• _O QUE SE PEDE_
1) Liste todas as pessoas mencionadas pelo nome no texto sobre o calendário eleitoral.
2) Extraia do texto sobre o calendário eleitoral, sem nenhuma alteração, o trecho que começa em "Perspectiva compartilhada por" e segue até "danosas à democracia.".
3) Escreva o que vem a seguir no texto sobre o calendário eleitoral, a partir da última frase apresentada.

• _TRECHO DO DOCUMENTO_
Entre os especialistas da Abradep, há uma tendência em torno do argumento de que qualquer modificação no calendário eleitoral, neste momento, é precoce. Além disso, propostas que defendem a unificação das eleições para o ano de 2022 são firmemente contestadas. “Além de ser inconstitucional alterar o tempo de mandato em curso, abre um precedente muito perigoso de ‘mandato tampão’ com repercussões institucionais graves”, defende Maria Claudia Bucchianeri.
Perspectiva compartilhada por Pedro Canellas, advogado, professor de Direito Constitucional e Eleitoral, membro da Comissão de Direito Eleitoral da OAB/RJ e da Abradep, a quem é fundamental aguardar dados mais concretos para adotar estratégias menos danosas à democracia.
“A proposta de unificar eleições não se mostra razoável porque implica em mitigar uma garantia constitucional, o que não é prudente. Vale lembrar que há, ao menos, 70 eleições para acontecer no mundo este ano. Por enquanto, aqui no Brasil, temos uma margem de segurança no tempo que nos resta para arrefecer os ânimos, analisar como o vírus avançará e traçar a melhor estratégia. Por ora, tudo é especulação”.
Neste momento, as datas fixadas pela Lei Eleitoral continuam válidas, reafirmadas na última sessão do Tribunal Superior Eleitoral (TSE), ocorrida em 19 de março, que deliberou unanimemente pela manutenção do calendário pré-estabelecido, ratificando o prazo para filiações partidárias que terminam no dia 4 de abril, o que serve de norte para temas correlatos. Paralelo a isso, o TSE instituiu gabinete de crise com o objetivo de monitorar a evolução diária do quadro de pandemia e reavaliar permanentemente as providências.
O acadêmico Rodolfo Viana Pereira, professor, doutor em Ciências Jurídico-Políticas, advogado sócio da MADGAV Advogados e pertencente ao Grupo de Sistematização do GT proposto pela Abradep, considera prudente aguardar e lembra que, a depender de como a conjuntura se apresente, é possível alinhavar alternativas criativas para manter o calendário previsto e, ao mesmo tempo, não expor candidatos e eleitores a riscos.

• _Entradas de dados salvas_
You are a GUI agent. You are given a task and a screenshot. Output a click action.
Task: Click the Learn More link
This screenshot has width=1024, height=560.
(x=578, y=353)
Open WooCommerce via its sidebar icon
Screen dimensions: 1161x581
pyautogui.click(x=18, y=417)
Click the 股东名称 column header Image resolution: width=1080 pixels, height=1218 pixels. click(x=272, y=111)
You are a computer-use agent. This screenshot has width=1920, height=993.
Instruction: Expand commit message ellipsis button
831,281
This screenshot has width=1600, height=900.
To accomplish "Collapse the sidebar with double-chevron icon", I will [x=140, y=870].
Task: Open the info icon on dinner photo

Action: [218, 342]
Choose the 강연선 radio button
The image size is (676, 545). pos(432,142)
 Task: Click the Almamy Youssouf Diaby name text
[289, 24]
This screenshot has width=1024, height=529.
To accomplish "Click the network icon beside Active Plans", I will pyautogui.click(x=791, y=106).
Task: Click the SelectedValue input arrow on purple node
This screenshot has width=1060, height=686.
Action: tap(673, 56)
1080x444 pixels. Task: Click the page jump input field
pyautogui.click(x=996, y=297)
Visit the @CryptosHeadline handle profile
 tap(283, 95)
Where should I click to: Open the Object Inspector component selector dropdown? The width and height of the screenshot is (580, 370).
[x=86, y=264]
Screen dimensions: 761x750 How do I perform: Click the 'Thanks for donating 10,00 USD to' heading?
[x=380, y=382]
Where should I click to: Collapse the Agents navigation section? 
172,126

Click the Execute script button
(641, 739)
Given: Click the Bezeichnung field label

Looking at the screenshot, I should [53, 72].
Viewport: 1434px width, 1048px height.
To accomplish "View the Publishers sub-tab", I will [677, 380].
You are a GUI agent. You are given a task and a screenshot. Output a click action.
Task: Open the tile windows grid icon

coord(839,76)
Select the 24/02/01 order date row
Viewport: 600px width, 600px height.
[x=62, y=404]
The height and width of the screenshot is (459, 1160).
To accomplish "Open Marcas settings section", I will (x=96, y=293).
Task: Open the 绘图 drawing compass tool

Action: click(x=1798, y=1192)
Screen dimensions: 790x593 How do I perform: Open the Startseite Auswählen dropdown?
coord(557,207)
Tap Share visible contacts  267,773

• _RESPOSTAS EM ORDEM_
1) Maria Claudia Bucchianeri, Pedro Canellas e Rodolfo Viana Pereira.

2)
Perspectiva compartilhada por Pedro Canellas, advogado, professor de Direito Constitucional e Eleitoral, membro da Comissão de Direito Eleitoral da OAB/RJ e da Abradep, a quem é fundamental aguardar dados mais concretos para adotar estratégias menos danosas à democracia.

3)
“Os primeiros atos que pressupõem aglomeração de pessoas, as convenções partidárias, em princípio, podem ser viabilizadas por meio de ferramentas virtuais, por exemplo. Não há vedação para que isso ocorra”, sugere.
FEFC
Outra pauta presente no debate público atual é a possibilidade de utilização do Fundo Especial de Financiamento de Campanha (FEFC) no auxílio às ações de combate à Covid-19, doença causada pelo novo coronavírus.
Segundo os especialistas da Abradep, embora pareça ser uma medida, à primeira vista, simpática ao grande público, trata-se, em realidade, de uma proposta simplória para enfrentar um fenômeno complexo de grandes proporções. Além do baixo impacto orçamentário frente à demanda econômica e social, tal sugestão pode inviabilizar o pleno processo democrático nas eleições.
“O Fundo de Financiamento é uma rubrica específica destinada às campanhas para tentar diminuir a influência do poder econômico privado no processo eleitoral brasileiro. Se for desviado para outro fim e a eleição acontecer, mesmo que adiada em alguns meses, isto pode acabar favorecendo apenas os candidatos ricos que não dependem da verba para financiar a estrutura de campanha. É preciso precaução para não ceder a soluções fáceis e demagógicas”, argumenta Pedro Canellas.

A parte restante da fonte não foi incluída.